Each line of the entries that contains the word "checkbox" adds one. Reply with the resulting number only.

- _Material for this exercise_
───

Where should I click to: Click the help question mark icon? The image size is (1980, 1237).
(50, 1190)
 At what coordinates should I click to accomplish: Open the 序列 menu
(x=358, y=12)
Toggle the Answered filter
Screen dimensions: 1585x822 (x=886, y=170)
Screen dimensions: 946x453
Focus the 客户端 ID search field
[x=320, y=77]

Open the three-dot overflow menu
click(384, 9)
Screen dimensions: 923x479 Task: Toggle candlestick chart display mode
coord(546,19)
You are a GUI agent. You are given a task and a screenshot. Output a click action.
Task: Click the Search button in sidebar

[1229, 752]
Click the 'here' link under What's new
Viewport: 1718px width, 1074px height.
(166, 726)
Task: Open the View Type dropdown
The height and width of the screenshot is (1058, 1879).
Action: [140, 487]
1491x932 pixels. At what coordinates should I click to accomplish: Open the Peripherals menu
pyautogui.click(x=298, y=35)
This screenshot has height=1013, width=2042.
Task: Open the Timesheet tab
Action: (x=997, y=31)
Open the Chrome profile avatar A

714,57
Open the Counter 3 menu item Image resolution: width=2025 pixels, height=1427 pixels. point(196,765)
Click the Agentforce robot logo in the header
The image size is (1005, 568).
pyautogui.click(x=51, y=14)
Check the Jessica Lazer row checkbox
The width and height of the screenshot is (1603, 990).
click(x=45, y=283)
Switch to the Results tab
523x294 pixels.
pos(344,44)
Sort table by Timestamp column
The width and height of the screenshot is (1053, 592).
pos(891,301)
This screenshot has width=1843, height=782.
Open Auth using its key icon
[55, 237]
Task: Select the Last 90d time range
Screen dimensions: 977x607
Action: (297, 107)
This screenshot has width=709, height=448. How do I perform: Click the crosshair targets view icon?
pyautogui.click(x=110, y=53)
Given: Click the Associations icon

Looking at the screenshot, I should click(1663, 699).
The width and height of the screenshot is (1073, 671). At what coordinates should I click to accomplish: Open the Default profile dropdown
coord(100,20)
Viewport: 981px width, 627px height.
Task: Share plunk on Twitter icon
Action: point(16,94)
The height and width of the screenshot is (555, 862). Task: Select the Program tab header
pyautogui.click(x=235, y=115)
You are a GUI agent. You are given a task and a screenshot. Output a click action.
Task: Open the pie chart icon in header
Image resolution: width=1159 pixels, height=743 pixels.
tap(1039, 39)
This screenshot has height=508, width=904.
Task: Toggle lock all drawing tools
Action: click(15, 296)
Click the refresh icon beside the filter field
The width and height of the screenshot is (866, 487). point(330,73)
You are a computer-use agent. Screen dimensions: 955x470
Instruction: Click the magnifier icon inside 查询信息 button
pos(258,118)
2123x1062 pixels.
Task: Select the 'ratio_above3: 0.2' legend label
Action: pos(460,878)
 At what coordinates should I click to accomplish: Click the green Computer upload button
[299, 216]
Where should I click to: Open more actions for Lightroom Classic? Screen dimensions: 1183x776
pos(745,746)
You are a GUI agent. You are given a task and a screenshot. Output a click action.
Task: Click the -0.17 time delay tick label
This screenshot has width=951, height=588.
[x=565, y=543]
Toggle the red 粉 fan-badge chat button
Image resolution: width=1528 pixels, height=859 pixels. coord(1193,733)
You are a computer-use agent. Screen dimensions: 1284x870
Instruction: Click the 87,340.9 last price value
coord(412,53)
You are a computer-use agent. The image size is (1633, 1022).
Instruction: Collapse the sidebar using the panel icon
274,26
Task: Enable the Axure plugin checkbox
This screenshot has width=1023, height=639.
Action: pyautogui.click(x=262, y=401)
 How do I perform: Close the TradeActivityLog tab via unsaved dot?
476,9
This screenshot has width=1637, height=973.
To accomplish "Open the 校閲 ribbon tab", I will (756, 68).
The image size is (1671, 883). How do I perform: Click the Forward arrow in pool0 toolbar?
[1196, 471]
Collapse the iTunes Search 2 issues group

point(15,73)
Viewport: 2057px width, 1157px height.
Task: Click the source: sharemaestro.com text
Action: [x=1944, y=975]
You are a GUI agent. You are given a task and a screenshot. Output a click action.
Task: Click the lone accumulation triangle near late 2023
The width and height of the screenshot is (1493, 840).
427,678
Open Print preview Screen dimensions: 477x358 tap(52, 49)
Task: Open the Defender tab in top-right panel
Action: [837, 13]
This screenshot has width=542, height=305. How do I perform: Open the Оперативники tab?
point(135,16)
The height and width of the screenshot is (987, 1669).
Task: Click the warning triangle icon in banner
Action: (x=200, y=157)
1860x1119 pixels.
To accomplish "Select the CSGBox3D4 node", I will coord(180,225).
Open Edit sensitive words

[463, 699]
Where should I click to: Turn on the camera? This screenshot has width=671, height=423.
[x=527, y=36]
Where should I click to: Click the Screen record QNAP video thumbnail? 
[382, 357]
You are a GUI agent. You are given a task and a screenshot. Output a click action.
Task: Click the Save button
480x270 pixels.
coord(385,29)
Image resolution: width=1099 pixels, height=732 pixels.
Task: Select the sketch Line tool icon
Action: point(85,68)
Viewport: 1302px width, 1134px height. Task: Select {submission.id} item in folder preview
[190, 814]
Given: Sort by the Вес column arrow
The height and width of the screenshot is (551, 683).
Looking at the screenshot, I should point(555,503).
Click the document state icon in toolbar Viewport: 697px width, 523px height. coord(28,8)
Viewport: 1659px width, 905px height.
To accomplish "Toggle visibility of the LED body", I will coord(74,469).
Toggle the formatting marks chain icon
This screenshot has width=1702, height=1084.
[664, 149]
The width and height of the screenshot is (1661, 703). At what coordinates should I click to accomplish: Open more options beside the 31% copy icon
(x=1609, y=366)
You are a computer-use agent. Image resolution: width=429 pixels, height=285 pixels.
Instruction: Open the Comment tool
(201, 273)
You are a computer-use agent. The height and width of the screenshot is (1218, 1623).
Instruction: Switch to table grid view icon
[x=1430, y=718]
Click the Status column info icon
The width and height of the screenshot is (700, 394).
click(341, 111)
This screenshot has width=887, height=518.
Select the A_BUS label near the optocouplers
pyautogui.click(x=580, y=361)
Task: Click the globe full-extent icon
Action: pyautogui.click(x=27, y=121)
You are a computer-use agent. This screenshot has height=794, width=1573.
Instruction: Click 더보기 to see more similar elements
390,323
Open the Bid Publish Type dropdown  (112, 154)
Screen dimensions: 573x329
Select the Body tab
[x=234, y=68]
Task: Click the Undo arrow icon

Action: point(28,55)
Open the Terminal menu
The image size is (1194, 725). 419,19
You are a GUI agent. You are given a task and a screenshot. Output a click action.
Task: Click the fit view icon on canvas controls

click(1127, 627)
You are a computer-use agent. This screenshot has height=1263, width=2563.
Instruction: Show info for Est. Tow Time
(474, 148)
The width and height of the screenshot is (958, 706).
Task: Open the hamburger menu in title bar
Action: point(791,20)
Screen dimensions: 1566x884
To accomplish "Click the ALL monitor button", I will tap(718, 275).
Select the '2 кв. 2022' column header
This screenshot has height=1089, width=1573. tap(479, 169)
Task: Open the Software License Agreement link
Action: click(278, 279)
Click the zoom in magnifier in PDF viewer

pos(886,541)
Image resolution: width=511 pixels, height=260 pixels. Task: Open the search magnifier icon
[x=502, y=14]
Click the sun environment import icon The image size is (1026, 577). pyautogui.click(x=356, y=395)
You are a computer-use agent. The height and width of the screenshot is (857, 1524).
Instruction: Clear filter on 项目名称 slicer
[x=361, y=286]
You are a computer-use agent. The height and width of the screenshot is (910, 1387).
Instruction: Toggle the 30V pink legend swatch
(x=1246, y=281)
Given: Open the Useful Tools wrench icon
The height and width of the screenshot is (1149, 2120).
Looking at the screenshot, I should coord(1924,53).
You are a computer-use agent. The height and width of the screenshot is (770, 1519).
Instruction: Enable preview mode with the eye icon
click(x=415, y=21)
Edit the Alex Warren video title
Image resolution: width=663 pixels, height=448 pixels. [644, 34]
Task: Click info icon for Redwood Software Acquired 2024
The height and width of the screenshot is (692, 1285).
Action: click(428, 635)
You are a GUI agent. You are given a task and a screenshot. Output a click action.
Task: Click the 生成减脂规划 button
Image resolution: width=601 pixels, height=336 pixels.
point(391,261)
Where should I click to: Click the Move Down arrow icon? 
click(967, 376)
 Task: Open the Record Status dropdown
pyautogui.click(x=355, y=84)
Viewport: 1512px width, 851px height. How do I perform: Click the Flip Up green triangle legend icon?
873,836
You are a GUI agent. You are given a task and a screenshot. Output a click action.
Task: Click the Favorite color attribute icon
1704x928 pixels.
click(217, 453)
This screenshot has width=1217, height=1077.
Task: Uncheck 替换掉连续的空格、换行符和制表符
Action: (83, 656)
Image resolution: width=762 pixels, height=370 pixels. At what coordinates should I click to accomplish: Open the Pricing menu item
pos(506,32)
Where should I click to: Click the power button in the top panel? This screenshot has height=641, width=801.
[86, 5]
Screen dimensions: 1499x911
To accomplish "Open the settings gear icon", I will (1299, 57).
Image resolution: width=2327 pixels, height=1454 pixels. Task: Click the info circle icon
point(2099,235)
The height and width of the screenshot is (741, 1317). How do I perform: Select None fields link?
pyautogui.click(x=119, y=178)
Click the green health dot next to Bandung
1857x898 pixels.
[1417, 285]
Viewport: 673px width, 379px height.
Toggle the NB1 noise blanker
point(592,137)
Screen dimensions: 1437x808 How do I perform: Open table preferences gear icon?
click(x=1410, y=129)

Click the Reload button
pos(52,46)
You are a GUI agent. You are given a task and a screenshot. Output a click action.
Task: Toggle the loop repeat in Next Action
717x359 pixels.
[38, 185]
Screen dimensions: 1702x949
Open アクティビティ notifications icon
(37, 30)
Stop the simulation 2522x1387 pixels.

───

- _Solution to this problem_
2